▶ [HOW TO COMPLETE THIS TASK]: In the listing below, the line containing "2010 (245, 507)" marks the end; copy exactly every line from the first through that one.

▶ [DATA PROVIDED]:
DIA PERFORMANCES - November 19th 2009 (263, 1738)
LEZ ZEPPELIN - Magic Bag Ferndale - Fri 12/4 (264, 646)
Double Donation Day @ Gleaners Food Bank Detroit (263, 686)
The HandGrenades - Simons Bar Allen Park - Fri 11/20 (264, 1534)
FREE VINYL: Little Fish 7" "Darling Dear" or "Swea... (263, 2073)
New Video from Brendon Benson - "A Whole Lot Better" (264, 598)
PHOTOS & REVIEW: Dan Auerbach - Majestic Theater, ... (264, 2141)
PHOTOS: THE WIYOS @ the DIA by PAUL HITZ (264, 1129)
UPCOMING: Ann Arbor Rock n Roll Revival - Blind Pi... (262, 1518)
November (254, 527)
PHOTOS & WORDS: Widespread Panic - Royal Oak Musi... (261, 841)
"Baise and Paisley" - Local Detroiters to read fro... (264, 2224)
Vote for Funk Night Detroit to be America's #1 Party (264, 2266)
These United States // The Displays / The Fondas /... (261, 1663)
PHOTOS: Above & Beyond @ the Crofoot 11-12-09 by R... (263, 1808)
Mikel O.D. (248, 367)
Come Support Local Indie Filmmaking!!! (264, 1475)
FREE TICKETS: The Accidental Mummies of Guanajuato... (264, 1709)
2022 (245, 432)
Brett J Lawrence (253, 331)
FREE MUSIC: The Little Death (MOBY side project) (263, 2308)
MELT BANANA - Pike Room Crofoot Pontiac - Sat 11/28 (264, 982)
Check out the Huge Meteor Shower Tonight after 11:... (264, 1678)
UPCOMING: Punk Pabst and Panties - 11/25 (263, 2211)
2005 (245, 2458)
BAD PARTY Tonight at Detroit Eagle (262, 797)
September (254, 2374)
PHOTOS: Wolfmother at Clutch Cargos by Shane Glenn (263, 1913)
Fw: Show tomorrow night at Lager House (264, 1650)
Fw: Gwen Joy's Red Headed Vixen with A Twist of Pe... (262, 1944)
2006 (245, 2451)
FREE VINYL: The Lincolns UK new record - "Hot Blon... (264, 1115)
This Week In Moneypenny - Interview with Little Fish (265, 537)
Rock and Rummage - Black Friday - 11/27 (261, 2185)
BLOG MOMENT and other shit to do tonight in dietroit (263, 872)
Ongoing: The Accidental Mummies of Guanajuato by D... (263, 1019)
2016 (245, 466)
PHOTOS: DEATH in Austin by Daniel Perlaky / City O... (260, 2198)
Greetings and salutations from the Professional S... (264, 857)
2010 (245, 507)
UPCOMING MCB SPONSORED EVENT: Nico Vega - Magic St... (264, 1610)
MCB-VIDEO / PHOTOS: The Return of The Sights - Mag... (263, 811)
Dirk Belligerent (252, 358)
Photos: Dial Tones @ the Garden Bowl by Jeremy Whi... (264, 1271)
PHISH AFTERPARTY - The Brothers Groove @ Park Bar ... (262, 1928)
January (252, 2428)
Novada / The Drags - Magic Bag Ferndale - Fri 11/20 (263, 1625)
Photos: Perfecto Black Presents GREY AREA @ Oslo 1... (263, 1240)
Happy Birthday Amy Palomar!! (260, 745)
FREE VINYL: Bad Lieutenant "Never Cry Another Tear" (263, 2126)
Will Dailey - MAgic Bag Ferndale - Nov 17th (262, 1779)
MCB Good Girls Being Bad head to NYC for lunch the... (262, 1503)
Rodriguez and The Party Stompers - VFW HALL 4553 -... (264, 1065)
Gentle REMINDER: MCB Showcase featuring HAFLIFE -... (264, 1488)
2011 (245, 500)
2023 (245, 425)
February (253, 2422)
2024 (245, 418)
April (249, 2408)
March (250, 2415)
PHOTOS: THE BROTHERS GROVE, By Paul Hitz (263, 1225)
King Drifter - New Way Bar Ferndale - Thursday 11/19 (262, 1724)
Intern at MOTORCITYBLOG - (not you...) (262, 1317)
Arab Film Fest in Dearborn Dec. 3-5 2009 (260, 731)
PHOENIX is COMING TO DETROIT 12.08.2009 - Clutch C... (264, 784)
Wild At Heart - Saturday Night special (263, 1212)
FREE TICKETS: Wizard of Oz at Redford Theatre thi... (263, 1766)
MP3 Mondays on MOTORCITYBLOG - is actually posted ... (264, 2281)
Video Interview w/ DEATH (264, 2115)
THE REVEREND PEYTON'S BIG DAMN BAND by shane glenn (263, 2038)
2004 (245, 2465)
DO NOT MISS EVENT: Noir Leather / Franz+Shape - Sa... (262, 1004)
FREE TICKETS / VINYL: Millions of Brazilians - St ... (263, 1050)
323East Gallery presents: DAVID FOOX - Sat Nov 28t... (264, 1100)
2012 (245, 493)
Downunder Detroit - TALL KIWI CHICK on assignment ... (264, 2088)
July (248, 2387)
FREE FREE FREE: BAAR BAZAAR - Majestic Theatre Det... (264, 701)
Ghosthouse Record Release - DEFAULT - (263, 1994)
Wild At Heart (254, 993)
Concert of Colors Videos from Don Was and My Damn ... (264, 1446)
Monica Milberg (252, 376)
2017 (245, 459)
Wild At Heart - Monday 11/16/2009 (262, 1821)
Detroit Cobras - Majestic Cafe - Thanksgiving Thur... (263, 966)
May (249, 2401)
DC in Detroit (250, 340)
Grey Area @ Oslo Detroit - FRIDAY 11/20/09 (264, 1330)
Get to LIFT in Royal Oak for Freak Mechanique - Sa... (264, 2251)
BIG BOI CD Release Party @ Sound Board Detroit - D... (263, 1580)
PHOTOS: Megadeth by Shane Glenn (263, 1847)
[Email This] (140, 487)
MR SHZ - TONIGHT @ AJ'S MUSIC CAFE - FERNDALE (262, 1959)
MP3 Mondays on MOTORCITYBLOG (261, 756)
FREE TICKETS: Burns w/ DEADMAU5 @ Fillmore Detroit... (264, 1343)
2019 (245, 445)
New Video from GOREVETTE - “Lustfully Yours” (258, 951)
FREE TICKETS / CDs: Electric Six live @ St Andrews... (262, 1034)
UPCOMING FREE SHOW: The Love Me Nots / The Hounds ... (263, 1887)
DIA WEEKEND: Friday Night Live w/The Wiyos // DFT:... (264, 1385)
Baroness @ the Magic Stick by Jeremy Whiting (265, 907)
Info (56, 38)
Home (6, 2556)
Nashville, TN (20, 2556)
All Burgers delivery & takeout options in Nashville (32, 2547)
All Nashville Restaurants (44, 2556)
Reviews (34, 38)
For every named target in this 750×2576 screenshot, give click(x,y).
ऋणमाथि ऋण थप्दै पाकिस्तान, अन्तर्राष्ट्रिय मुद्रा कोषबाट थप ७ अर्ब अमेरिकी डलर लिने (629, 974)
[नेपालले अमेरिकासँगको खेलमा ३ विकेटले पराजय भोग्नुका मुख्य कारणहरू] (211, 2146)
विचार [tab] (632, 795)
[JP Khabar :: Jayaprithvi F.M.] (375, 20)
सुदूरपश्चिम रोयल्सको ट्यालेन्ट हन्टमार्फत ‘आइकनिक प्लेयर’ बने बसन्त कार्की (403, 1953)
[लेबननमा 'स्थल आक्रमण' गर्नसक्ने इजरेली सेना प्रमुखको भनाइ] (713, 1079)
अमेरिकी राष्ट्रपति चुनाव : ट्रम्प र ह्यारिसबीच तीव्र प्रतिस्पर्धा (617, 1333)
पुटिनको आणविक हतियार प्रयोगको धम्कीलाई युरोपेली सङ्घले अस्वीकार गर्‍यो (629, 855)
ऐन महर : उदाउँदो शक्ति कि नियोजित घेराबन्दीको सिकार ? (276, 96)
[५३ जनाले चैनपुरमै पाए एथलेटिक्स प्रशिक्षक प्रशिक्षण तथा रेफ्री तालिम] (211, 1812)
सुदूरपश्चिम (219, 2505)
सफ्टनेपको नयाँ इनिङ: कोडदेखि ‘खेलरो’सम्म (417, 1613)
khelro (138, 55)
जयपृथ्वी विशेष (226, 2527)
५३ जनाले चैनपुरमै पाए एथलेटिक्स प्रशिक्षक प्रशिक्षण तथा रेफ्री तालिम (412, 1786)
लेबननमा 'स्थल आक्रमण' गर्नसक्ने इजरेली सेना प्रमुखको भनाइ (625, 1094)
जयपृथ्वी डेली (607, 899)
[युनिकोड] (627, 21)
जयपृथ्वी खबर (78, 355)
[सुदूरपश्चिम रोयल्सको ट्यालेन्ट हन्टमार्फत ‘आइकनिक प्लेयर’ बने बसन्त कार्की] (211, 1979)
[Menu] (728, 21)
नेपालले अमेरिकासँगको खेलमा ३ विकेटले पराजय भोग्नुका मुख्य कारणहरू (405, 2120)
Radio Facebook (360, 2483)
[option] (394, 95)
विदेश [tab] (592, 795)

▶ [EXERCISE ANSWER]:
DIA PERFORMANCES - November 19th 2009 (263, 1738)
LEZ ZEPPELIN - Magic Bag Ferndale - Fri 12/4 (264, 646)
Double Donation Day @ Gleaners Food Bank Detroit (263, 686)
The HandGrenades - Simons Bar Allen Park - Fri 11/20 (264, 1534)
FREE VINYL: Little Fish 7" "Darling Dear" or "Swea... (263, 2073)
New Video from Brendon Benson - "A Whole Lot Better" (264, 598)
PHOTOS & REVIEW: Dan Auerbach - Majestic Theater, ... (264, 2141)
PHOTOS: THE WIYOS @ the DIA by PAUL HITZ (264, 1129)
UPCOMING: Ann Arbor Rock n Roll Revival - Blind Pi... (262, 1518)
November (254, 527)
PHOTOS & WORDS: Widespread Panic - Royal Oak Musi... (261, 841)
"Baise and Paisley" - Local Detroiters to read fro... (264, 2224)
Vote for Funk Night Detroit to be America's #1 Party (264, 2266)
These United States // The Displays / The Fondas /... (261, 1663)
PHOTOS: Above & Beyond @ the Crofoot 11-12-09 by R... (263, 1808)
Mikel O.D. (248, 367)
Come Support Local Indie Filmmaking!!! (264, 1475)
FREE TICKETS: The Accidental Mummies of Guanajuato... (264, 1709)
2022 (245, 432)
Brett J Lawrence (253, 331)
FREE MUSIC: The Little Death (MOBY side project) (263, 2308)
MELT BANANA - Pike Room Crofoot Pontiac - Sat 11/28 (264, 982)
Check out the Huge Meteor Shower Tonight after 11:... (264, 1678)
UPCOMING: Punk Pabst and Panties - 11/25 (263, 2211)
2005 (245, 2458)
BAD PARTY Tonight at Detroit Eagle (262, 797)
September (254, 2374)
PHOTOS: Wolfmother at Clutch Cargos by Shane Glenn (263, 1913)
Fw: Show tomorrow night at Lager House (264, 1650)
Fw: Gwen Joy's Red Headed Vixen with A Twist of Pe... (262, 1944)
2006 (245, 2451)
FREE VINYL: The Lincolns UK new record - "Hot Blon... (264, 1115)
This Week In Moneypenny - Interview with Little Fish (265, 537)
Rock and Rummage - Black Friday - 11/27 (261, 2185)
BLOG MOMENT and other shit to do tonight in dietroit (263, 872)
Ongoing: The Accidental Mummies of Guanajuato by D... (263, 1019)
2016 (245, 466)
PHOTOS: DEATH in Austin by Daniel Perlaky / City O... (260, 2198)
Greetings and salutations from the Professional S... (264, 857)
2010 (245, 507)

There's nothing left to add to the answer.